K4en/nas_file_organizer

Repository files navigation

🚀 Smart NAS File Organizer V1.0.0

Self-learning file management for NAS and home servers

🌍 Problem

Messy “Inbox” folders eat up hours. Invoices, contracts, and photos pile up. Rules break on edge cases, and nothing learns from your corrections.

💡 Solution

A self-learning NAS file organizer:

One-line deploy: docker compose up → runs anywhere.

Hybrid rules + ML: rules guarantee safety, ML handles edge cases.

Web dashboard: confirm/correct predictions in seconds.

Continuous learning: retrains weekly from your corrections.

OCR-ready: English by default (Tesseract installed).

📊 Impact

80–90% auto-classification after the first meaningful training set.

Human corrections become training data → accuracy climbs over time.

Plug-and-play for freelancers, SMBs, or personal NAS users.

🛠 Tech Stack

FastAPI (backend & web dashboard) · Jinja2 (templates) · Docker (deployment) SQLite (cache + learning store) · scikit-learn (ML classifier) · Python 3.13

⚡ Quickstart

Clone & run

git clone https://github.com/yourusername/nas-file-organizer.git cd nas-file-organizer docker compose up -d --build

Open dashboard

Visit http://localhost:8000

Drop files into /data/inbox

Classified files move to /data/archive

Train the model (CLI)

inside the running container

docker compose exec nas-organizer nas-train

flags (optional):

nas-train --db /data/cache.db --out /data/model.pkl --version tfidf-logreg-v1

Review & correct

Visit /review → approve/correct predictions.

Click Retrain to learn from corrections. A toast confirms success.

Scheduling (optional)

Open /settings/schedule to set a weekly auto-retrain.

📈 Metrics Viewer

After retrain, the Review page shows:

Model version and samples seen

Accuracy and Macro‑F1

Per‑class counts (grows as you correct more files)
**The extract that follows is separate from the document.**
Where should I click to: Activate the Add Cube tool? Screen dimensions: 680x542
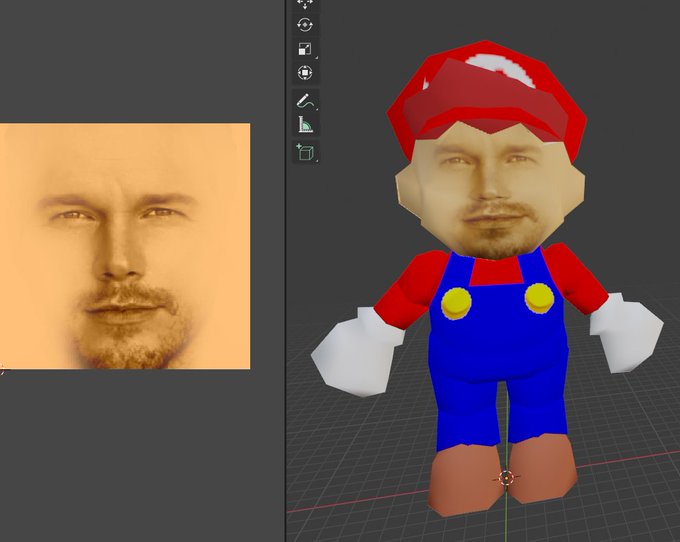[305, 152]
If no metrics exist yet, the card shows an empty state until the first retrain finishes.

🗂 Architecture

       ┌──────────┐
       │  Inbox   │
       └────┬─────┘
            │
    ┌───────▼────────┐
    │  Rules Engine  │
    └───────┬────────┘
            │
    ┌───────▼────────┐
    │ Hybrid ML/Rules│
    └───────┬────────┘
            │
    ┌───────▼──────────┐
    │   Archive Store  │
    └───────┬──────────┘
            │
    ┌───────▼──────────┐
    │ Review Dashboard │
    └──────────────────┘

🧭 Roadmap

Phase 2–4 (done): cache + web UI + Docker + hybrid ML + scheduler

Phase 5 (done): metrics viewer + /api/metrics/latest + nas-train + retrain toast

Post‑1.0: label normalization, richer per‑class metrics, optional invoice entity extraction

🛠 Developer Notes

The Docker image includes curl, wget, and sqlite3 to simplify on‑container debugging.
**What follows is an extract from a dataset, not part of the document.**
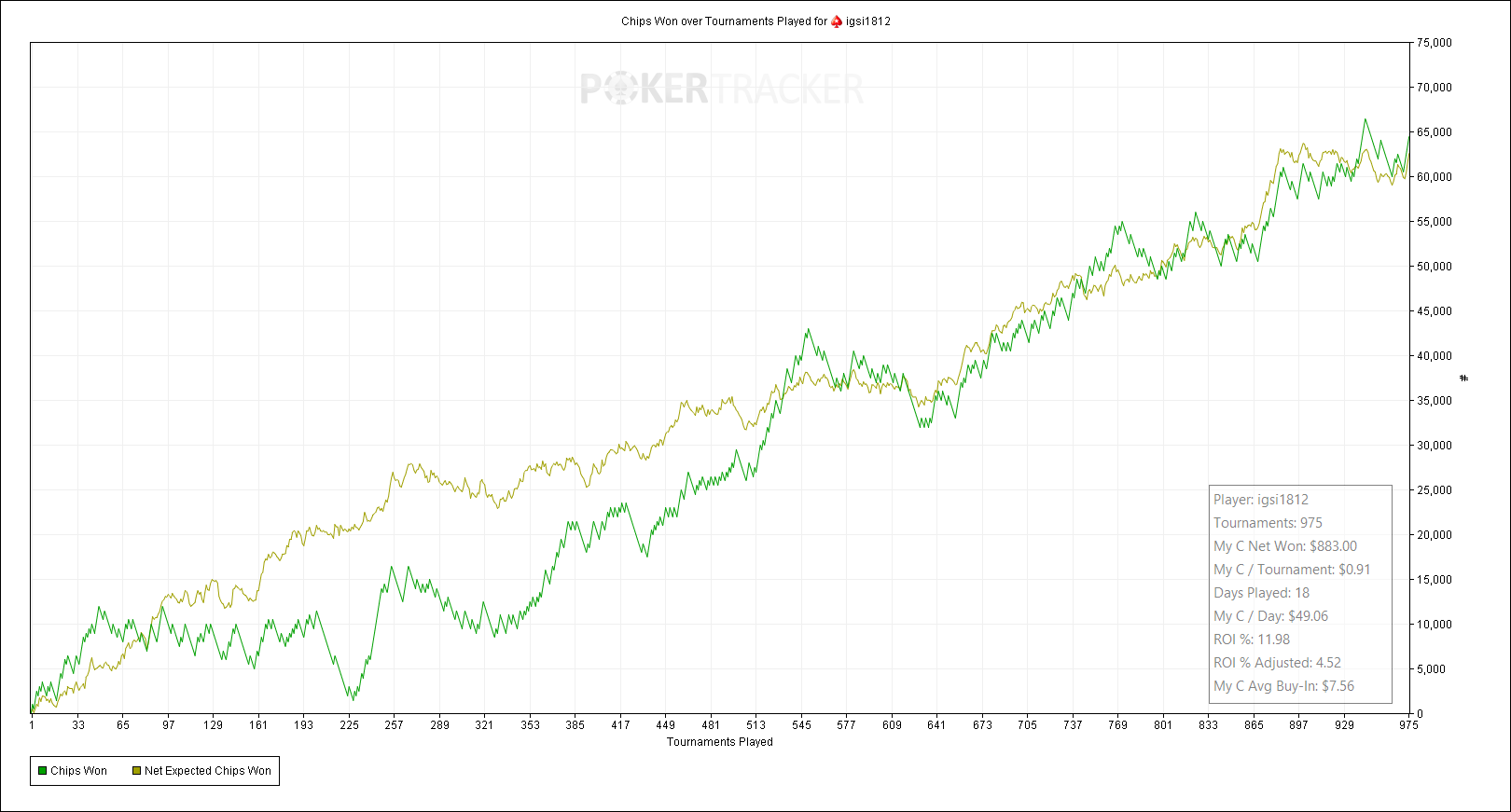Select the ROI %: 11.98 stat
Screen dimensions: 1511x812
point(1251,640)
Ensure both trainer and web share the same data volume: ./data:/data.

Key env vars: CACHE_DB (default /data/cache.db), MODEL_OUT (default /data/model.pkl).

📜 License

This project is licensed under the Prosperity License.

✅ Free for personal, educational, and non‑commercial use.

❌ Commercial use requires a license.

See LICENSE.md for details.

📚 Documentation Map

README.md — product overview and Quickstart

CHANGELOG.md — technical history

JOURNAL.md — dev log & reflections

case_study.md — portfolio narrative and impact

📦 Latest Update (2025-09-16)

Phase 5 complete → metrics viewer, /api/metrics/latest, nas-train CLI, retrain toast

Path/env alignment and route cleanup